-- RECORD EXCERPTS follows --
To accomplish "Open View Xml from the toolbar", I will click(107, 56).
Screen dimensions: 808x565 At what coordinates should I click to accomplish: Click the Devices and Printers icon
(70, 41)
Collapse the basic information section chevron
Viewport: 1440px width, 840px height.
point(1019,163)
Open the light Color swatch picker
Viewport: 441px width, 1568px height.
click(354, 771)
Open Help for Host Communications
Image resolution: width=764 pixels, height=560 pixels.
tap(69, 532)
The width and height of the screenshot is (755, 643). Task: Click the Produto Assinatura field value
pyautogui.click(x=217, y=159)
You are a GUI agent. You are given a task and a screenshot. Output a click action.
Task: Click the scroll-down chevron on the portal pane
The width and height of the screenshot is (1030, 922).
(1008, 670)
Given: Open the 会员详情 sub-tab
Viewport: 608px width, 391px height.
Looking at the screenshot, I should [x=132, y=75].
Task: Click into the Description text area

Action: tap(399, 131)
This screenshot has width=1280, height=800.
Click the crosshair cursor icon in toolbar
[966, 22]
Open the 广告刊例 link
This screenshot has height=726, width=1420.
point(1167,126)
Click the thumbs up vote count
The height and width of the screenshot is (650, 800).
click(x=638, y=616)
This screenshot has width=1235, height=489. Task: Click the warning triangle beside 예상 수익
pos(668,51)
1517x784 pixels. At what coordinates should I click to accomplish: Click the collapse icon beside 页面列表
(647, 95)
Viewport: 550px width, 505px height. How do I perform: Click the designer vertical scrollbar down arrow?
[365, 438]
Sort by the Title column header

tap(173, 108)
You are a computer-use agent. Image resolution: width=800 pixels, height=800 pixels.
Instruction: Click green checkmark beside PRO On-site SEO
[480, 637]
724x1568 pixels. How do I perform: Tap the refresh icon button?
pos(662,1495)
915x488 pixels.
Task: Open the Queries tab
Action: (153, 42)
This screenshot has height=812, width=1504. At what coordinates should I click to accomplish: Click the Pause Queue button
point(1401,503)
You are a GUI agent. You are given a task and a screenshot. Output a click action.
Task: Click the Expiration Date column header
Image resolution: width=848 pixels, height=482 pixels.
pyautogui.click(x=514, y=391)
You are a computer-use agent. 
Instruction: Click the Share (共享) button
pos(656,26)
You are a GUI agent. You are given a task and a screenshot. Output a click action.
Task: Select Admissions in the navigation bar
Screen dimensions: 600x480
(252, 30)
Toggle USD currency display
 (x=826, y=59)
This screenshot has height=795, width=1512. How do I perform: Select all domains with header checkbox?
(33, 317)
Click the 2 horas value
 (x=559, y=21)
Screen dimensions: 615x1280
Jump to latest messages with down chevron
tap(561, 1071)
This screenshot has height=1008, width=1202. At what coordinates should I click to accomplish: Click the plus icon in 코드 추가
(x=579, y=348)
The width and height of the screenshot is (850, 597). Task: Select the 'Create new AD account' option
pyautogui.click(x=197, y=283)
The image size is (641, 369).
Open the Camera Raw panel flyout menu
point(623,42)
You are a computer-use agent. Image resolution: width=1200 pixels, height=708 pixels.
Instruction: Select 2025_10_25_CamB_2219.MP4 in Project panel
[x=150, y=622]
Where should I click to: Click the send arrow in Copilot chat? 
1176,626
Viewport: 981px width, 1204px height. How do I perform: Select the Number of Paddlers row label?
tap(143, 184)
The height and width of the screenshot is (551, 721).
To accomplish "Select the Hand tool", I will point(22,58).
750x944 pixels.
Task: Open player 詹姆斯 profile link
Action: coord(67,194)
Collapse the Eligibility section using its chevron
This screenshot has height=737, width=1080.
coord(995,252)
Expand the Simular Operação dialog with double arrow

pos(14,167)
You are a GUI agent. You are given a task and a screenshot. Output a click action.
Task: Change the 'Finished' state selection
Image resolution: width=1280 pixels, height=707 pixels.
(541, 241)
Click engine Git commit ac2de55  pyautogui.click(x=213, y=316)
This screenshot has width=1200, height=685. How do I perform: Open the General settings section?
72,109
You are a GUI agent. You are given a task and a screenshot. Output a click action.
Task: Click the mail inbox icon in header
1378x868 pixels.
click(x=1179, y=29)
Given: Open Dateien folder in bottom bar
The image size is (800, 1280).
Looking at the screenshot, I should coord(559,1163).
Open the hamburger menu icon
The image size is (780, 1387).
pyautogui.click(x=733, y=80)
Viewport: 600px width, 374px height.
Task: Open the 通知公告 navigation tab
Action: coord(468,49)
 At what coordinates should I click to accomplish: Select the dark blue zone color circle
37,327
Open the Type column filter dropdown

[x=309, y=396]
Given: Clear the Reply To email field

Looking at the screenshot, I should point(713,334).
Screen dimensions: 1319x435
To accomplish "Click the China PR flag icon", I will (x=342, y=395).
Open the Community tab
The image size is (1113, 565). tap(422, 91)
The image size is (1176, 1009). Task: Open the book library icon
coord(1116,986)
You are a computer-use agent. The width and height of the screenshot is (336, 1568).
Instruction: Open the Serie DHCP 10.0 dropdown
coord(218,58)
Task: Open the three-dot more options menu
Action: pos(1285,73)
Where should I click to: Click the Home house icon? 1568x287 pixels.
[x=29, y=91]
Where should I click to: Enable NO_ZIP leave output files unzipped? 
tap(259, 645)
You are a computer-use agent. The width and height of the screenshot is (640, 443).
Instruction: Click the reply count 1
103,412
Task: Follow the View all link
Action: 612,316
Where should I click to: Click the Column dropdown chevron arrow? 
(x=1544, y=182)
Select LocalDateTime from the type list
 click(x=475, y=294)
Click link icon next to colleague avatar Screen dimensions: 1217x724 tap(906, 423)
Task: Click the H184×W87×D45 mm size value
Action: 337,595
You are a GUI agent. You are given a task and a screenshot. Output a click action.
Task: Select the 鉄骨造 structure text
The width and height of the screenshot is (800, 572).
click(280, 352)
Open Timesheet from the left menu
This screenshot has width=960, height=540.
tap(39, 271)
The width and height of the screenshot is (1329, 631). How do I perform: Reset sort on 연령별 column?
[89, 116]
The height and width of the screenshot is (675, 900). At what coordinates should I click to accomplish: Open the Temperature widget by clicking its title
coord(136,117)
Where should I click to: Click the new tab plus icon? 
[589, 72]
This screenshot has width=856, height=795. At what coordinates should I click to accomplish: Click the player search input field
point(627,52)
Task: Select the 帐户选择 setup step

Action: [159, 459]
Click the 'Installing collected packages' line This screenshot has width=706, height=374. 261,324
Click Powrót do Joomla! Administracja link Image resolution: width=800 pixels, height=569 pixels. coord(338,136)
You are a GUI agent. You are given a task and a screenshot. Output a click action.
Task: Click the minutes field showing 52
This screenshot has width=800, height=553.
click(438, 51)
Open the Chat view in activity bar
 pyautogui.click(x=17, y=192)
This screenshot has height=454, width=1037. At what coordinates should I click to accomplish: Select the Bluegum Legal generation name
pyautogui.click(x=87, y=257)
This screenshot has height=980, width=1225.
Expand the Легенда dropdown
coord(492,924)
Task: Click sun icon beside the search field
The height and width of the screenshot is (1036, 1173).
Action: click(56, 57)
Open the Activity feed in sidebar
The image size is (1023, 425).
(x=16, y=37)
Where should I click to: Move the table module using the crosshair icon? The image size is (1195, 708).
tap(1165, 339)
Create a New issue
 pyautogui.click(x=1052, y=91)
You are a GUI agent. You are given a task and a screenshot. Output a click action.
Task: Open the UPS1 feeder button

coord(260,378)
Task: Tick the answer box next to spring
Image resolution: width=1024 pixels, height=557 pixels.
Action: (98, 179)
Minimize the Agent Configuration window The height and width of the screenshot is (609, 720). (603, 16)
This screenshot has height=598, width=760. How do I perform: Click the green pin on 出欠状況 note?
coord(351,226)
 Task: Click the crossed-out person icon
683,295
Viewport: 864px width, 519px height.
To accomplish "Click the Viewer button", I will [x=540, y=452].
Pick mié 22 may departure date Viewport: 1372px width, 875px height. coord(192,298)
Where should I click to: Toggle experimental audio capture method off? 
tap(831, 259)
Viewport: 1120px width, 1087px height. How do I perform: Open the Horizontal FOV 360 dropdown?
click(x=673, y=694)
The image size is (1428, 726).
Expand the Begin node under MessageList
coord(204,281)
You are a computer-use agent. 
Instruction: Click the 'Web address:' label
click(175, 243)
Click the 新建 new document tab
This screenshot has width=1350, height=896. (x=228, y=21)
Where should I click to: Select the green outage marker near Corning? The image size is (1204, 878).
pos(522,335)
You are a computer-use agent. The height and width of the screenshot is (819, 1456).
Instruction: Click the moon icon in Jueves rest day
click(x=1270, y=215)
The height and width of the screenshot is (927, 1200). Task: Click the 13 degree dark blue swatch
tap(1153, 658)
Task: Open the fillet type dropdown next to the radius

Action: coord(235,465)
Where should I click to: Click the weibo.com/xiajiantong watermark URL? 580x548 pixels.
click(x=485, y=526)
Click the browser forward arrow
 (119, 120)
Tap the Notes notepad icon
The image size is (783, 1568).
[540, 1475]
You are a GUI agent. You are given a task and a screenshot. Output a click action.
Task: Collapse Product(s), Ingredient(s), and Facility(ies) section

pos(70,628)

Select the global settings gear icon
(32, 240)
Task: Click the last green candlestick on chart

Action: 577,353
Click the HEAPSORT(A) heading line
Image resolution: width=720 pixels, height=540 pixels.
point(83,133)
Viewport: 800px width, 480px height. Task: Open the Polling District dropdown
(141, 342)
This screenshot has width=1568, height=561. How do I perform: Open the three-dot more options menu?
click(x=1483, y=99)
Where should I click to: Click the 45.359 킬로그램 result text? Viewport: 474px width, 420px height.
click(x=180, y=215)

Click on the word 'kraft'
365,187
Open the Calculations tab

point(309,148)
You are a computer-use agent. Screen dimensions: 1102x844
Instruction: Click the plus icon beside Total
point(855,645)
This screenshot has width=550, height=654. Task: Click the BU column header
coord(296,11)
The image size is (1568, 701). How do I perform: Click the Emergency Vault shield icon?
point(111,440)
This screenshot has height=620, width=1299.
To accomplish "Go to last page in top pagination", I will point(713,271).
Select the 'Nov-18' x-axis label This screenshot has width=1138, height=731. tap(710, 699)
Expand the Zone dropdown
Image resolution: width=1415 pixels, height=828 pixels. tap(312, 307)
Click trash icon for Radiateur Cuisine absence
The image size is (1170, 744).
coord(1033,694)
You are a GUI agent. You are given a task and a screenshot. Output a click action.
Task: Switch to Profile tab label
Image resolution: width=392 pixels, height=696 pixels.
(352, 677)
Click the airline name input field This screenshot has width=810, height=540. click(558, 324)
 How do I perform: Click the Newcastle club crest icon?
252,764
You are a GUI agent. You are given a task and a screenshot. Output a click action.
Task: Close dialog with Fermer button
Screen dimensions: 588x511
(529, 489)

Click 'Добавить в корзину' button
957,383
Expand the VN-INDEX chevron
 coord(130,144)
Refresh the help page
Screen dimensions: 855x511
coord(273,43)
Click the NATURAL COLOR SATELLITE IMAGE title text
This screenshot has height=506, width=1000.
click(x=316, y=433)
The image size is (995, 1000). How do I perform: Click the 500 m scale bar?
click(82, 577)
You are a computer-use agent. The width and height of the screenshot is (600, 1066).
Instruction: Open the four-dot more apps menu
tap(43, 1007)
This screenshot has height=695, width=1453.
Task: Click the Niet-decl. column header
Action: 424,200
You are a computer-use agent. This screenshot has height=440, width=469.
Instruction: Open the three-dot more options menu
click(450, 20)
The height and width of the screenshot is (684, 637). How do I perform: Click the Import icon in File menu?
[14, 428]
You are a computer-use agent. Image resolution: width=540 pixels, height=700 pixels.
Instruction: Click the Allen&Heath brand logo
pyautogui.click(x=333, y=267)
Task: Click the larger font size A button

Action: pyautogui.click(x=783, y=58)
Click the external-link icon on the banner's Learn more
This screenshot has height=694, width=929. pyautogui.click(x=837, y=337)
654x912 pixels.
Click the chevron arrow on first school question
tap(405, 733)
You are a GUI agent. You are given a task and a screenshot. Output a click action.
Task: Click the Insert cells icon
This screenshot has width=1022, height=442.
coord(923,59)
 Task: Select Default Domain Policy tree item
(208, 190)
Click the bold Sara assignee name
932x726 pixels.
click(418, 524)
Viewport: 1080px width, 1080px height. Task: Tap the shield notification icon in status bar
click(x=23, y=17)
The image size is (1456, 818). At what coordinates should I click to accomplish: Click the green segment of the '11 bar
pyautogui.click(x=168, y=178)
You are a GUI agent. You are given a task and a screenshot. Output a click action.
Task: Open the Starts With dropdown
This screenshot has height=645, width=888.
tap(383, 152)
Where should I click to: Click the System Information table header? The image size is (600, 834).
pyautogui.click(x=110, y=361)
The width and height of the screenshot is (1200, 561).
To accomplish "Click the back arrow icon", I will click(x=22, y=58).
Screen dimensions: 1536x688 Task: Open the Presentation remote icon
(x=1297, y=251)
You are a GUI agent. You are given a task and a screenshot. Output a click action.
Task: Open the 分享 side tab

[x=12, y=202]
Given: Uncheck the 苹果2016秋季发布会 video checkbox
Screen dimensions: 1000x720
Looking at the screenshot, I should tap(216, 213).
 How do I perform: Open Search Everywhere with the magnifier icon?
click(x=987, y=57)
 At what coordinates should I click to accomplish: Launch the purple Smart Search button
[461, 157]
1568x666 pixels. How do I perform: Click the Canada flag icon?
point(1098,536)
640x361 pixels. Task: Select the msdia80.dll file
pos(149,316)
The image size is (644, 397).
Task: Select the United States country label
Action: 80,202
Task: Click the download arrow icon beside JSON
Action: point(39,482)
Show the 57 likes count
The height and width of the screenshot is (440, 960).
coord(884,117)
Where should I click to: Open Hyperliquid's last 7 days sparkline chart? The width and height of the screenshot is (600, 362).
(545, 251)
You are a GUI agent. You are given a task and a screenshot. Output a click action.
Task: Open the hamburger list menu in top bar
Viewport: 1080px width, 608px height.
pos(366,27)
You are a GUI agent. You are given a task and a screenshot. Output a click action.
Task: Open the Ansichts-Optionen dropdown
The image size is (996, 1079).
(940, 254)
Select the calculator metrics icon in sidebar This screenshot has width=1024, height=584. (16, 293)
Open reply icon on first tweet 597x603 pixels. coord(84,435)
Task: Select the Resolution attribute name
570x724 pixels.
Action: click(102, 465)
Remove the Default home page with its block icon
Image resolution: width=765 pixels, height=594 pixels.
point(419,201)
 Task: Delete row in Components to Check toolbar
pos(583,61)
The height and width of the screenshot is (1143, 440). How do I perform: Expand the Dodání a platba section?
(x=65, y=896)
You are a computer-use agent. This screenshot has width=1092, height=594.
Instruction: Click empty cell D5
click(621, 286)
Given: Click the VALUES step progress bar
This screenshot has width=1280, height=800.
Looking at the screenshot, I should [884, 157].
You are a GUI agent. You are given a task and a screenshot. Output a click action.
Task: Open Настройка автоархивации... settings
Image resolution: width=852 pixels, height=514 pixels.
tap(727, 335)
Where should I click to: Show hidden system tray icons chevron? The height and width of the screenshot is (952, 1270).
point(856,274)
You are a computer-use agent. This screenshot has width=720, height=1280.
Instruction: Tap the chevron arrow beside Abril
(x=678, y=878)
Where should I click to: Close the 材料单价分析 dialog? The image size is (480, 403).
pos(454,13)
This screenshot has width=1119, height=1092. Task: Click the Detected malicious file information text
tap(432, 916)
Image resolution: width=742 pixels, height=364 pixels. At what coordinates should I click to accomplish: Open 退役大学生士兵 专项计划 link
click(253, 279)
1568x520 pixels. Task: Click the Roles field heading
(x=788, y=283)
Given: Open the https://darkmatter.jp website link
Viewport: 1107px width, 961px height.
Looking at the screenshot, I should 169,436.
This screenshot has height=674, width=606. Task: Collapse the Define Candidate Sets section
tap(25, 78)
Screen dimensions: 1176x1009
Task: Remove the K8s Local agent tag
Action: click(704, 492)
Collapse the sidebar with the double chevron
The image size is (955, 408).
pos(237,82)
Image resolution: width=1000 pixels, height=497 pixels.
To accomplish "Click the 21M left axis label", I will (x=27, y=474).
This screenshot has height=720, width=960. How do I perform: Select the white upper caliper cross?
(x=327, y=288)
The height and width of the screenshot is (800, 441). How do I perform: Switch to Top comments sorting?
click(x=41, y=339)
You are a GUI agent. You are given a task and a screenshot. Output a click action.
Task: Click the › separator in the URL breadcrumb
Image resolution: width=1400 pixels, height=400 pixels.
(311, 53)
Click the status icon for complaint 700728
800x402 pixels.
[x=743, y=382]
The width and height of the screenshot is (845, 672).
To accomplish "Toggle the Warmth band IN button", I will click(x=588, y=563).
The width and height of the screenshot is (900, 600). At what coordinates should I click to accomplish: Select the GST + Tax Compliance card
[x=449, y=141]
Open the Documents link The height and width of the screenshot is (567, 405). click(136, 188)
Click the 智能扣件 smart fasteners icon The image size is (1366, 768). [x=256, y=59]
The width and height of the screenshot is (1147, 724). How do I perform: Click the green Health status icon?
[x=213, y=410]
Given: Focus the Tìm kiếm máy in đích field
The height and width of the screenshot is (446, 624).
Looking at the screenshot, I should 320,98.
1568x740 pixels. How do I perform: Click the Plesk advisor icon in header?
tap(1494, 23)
-- RECORD EXCERPTS concluded --
* **ACTIVITY**
Give again, exactly, every line from the one holding "Image resolution: width=1400" to the last line of the data.

* **PROBLEM SOLUTION**
Image resolution: width=1400 pixels, height=400 pixels.
(311, 53)
Click the status icon for complaint 700728
800x402 pixels.
[x=743, y=382]
The width and height of the screenshot is (845, 672).
To accomplish "Toggle the Warmth band IN button", I will click(x=588, y=563).
The width and height of the screenshot is (900, 600). At what coordinates should I click to accomplish: Select the GST + Tax Compliance card
[x=449, y=141]
Open the Documents link The height and width of the screenshot is (567, 405). click(136, 188)
Click the 智能扣件 smart fasteners icon The image size is (1366, 768). [x=256, y=59]
The width and height of the screenshot is (1147, 724). How do I perform: Click the green Health status icon?
[x=213, y=410]
Given: Focus the Tìm kiếm máy in đích field
The height and width of the screenshot is (446, 624).
Looking at the screenshot, I should 320,98.
1568x740 pixels. How do I perform: Click the Plesk advisor icon in header?
tap(1494, 23)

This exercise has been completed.